:: PROVIDED TEXT ::
---------------

If the user prefers to use another gene set source, the gene_sets argument should be set to "Custom" and the custom gene sets (list) and the custom gene set descriptions (named vector) should be supplied via the arguments custom_genes and custom_descriptions, respectively.
Filtering Enriched Terms by Adjusted-p Values
By default, run_pathfindR() adjusts the enrichment p values via the "bonferroni" method and filters the enriched terms by adjusted-p value < 0.05. To change this adjustment method and the threshold, set adj_method and enrichment_threshold, respectively:
output_df <- run_pathfindR(input_df,
adj_method = "fdr",
enrichment_threshold = 0.01)Changing the Protein-protein Interaction Network
For the active subnetwork search process, a protein-protein interaction network (PIN) is used. run_pathfindR() maps the input genes onto this PIN and identifies active subnetworks which are then be used for enrichment analyses. To change the default PIN ("Biogrid"), use the pin_name_path argument:
output_df <- run_pathfindR(input_df, pin_name_path = "IntAct")The pin_name_path argument can be one of "Biogrid", "GeneMania", "IntAct", "KEGG" or it can be the path to a custom PIN file provided by the user.

---------------

:: AVAILABLE DATA ::
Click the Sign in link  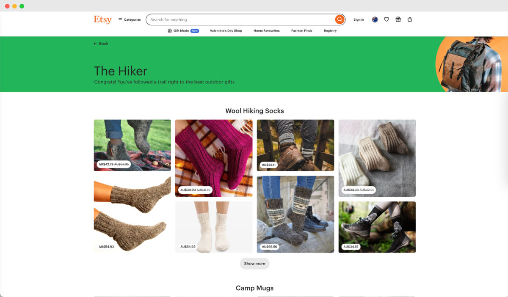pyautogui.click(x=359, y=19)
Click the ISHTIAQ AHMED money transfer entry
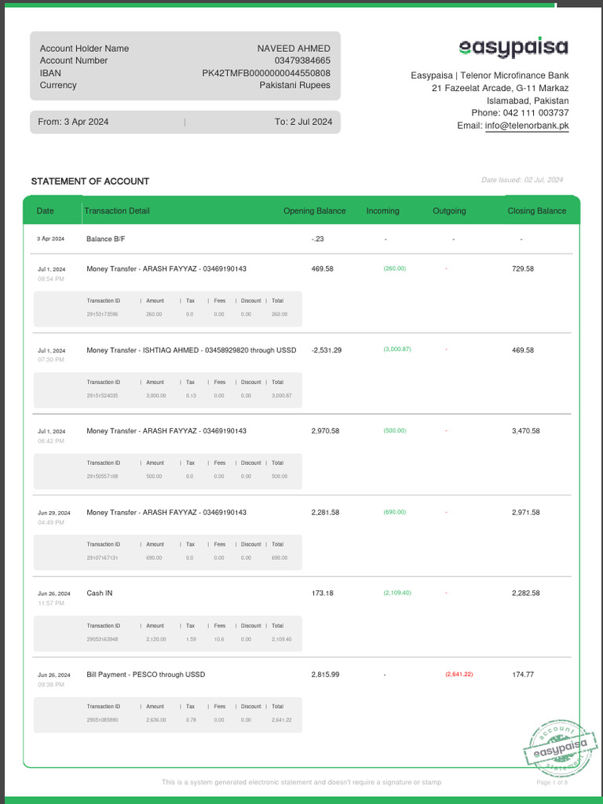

---------------

:: USING THE INFORMATION ::
a - In the run_pathfindR() text, which method does run_pathfindR() use by default to adjust the enrichment p values?
b - Retype the passage of the run_pathfindR() text from "If the user" up to and including "and custom_descriptions, respectively.", character for character.

:: TASK-BY-TASK SOLUTIONS ::
a - The "bonferroni" method.

b -
If the user prefers to use another gene set source, the gene_sets argument should be set to "Custom" and the custom gene sets (list) and the custom gene set descriptions (named vector) should be supplied via the arguments custom_genes and custom_descriptions, respectively.